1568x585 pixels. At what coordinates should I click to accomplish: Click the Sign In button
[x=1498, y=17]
==
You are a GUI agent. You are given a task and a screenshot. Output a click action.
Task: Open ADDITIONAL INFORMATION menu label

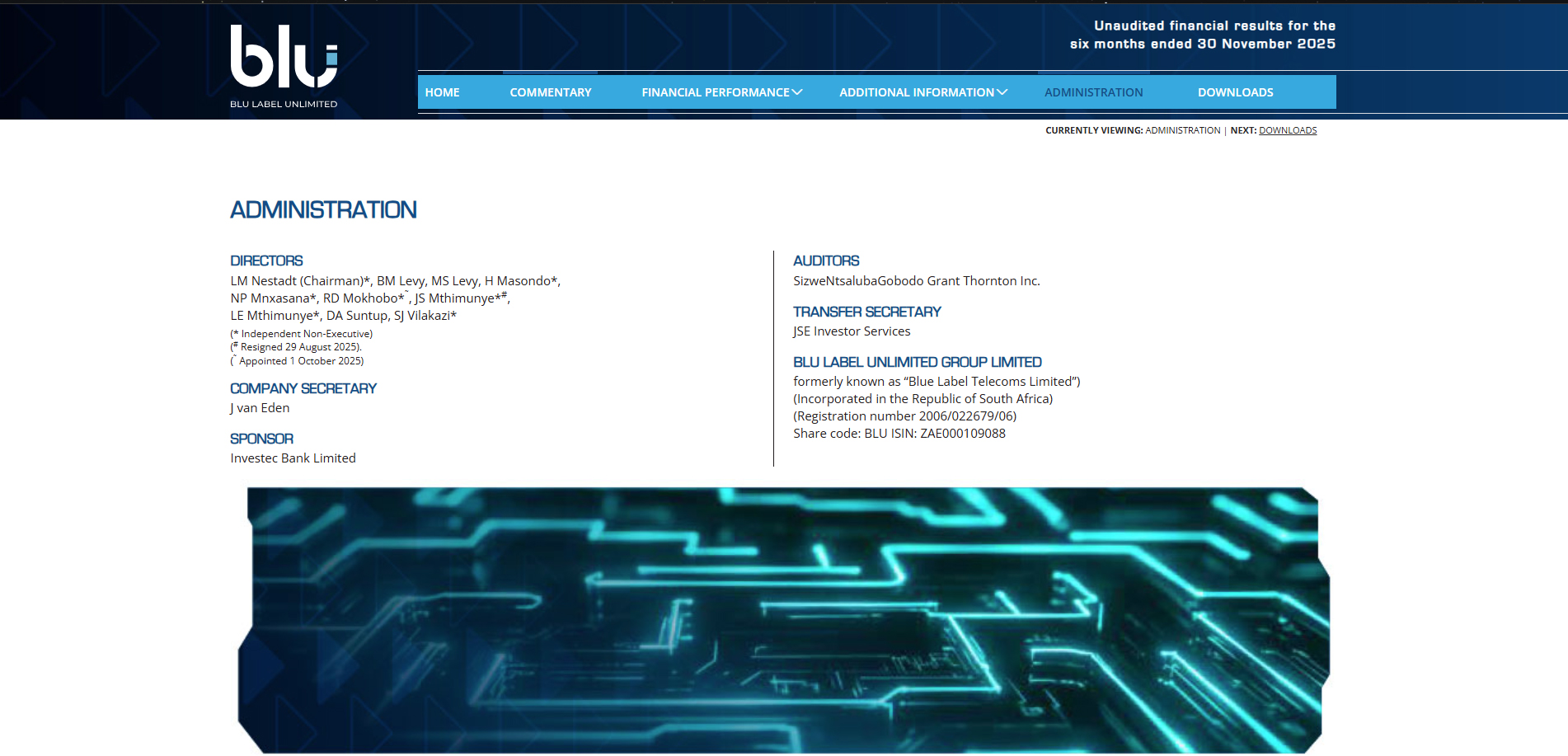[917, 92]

• **TASK TO CARRY OUT**:
Put the rows from the line containing "1568x585 pixels. At" through the line containing "[x=1498, y=17]" into a Markdown table with the columns No. and Row, numbering each line and leaving out blank lines.

• **RESPONSE TO THIS EXERCISE**:
| No. | Row |
|---|---|
| 1 | 1568x585 pixels. At what coordinates should I click to accomplish: Click the Sign In button |
| 2 | [x=1498, y=17] |